*MATERIAL SUPPLIED:*

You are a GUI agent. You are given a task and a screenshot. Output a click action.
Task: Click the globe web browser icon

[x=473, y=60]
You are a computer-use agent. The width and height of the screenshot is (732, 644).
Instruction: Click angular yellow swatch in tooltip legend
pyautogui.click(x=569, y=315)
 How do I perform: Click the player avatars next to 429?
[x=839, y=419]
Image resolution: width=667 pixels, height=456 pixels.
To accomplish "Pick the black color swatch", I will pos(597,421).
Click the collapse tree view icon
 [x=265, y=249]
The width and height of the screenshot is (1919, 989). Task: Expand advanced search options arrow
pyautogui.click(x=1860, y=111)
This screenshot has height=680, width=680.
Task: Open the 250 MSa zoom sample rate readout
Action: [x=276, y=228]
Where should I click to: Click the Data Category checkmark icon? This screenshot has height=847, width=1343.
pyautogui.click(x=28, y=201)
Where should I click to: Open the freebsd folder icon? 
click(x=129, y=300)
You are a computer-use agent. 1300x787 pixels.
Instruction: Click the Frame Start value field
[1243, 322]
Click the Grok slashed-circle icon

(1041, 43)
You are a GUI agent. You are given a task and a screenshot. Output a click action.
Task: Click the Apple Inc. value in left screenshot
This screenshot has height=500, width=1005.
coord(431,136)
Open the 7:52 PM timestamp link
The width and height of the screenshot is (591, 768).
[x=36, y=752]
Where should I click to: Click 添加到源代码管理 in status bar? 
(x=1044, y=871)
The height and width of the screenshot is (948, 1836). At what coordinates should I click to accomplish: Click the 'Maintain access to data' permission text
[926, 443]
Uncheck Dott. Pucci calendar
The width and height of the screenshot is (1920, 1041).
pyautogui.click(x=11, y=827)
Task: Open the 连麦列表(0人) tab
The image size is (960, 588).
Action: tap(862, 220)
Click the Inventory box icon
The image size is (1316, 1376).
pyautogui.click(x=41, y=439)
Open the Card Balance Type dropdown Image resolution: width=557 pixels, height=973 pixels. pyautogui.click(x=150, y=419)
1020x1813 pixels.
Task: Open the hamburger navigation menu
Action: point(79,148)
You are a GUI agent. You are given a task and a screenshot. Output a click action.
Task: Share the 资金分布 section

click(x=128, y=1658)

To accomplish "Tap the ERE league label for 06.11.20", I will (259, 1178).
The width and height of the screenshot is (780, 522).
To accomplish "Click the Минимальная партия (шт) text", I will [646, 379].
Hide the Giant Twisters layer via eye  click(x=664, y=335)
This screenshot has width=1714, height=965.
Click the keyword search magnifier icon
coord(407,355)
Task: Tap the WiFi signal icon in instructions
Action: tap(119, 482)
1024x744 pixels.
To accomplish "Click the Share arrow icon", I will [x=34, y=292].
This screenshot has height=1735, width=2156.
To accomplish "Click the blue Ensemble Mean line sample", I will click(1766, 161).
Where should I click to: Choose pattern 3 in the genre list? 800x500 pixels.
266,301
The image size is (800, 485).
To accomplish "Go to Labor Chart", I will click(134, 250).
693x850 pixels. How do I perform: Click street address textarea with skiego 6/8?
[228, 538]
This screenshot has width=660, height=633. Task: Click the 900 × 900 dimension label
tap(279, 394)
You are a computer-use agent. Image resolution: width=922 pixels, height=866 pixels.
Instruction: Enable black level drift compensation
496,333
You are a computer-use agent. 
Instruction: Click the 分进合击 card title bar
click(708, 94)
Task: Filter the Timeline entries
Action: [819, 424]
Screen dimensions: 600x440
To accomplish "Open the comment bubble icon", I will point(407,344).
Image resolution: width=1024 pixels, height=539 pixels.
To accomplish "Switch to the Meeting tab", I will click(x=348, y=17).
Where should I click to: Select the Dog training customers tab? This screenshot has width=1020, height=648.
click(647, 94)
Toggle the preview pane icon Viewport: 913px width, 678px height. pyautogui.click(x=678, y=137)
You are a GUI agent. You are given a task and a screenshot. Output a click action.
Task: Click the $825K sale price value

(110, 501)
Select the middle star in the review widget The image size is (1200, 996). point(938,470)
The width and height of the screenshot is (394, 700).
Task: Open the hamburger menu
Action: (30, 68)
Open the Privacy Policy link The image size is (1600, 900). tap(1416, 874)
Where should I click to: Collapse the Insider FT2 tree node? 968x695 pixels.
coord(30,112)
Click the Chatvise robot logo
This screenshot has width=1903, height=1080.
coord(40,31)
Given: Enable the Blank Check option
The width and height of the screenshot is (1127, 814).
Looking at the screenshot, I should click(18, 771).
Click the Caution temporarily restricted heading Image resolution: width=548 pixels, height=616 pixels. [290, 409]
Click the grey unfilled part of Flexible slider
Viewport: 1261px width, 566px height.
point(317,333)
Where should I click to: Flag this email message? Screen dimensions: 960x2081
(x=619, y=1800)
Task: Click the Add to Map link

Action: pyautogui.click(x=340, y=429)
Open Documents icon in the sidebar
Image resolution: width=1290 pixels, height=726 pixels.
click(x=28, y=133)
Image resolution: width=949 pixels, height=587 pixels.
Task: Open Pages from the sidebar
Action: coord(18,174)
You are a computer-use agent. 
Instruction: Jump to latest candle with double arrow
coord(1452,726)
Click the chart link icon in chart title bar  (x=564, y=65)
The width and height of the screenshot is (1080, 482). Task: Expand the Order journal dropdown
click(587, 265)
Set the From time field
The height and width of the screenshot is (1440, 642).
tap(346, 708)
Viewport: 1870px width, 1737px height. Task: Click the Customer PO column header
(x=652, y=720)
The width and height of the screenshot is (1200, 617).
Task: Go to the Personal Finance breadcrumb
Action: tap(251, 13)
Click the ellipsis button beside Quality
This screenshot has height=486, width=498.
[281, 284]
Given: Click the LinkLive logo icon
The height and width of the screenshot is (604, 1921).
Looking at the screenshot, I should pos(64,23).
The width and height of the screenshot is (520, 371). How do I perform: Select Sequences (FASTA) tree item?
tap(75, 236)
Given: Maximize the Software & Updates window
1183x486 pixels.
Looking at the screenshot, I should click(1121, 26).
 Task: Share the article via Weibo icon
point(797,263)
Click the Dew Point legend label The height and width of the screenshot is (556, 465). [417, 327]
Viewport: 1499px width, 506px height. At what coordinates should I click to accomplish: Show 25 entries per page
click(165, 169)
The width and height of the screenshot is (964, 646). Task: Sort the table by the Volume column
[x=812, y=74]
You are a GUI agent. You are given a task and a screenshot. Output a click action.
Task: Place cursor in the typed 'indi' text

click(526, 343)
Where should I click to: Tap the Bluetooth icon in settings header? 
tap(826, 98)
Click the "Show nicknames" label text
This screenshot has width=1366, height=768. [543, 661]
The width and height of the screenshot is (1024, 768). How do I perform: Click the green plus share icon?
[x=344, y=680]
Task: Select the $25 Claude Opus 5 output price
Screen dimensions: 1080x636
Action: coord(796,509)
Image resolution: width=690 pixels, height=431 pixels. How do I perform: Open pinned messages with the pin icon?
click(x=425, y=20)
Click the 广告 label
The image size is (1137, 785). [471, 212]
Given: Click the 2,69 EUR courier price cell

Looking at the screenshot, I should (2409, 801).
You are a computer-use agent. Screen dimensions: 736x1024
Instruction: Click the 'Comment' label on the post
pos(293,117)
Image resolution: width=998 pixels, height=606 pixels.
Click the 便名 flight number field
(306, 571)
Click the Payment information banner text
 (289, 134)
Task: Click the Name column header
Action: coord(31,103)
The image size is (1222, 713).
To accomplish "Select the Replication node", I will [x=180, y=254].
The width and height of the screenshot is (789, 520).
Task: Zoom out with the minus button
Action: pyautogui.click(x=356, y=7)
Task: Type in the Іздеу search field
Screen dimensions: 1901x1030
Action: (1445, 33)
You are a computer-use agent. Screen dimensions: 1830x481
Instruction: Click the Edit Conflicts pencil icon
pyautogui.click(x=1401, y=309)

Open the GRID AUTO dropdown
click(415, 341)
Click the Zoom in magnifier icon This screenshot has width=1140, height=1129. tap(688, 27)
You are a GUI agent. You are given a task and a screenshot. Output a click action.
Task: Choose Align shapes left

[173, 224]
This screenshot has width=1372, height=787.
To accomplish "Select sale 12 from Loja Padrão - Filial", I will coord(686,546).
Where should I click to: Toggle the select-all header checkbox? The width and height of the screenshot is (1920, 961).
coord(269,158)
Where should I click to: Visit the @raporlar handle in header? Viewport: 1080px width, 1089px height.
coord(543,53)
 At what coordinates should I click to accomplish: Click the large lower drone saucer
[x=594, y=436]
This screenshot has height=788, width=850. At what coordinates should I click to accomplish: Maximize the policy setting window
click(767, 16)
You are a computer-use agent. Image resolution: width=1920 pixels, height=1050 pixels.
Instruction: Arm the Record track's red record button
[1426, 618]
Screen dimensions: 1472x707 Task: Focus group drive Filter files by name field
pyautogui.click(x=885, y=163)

*EXERCISE INSTRUCTIONS:*
Of the lines above, retype only those from the line containing "Screen dimensions: 1080x636" through the line containing "The image size is (1222, 713).", including both, exactly.

*TASK RESPONSE:*
Screen dimensions: 1080x636
Action: coord(796,509)
Image resolution: width=690 pixels, height=431 pixels. How do I perform: Open pinned messages with the pin icon?
click(x=425, y=20)
Click the 广告 label
The image size is (1137, 785). [471, 212]
Given: Click the 2,69 EUR courier price cell

Looking at the screenshot, I should (2409, 801).
You are a computer-use agent. Screen dimensions: 736x1024
Instruction: Click the 'Comment' label on the post
pos(293,117)
Image resolution: width=998 pixels, height=606 pixels.
Click the 便名 flight number field
(306, 571)
Click the Payment information banner text
 (289, 134)
Task: Click the Name column header
Action: coord(31,103)
The image size is (1222, 713).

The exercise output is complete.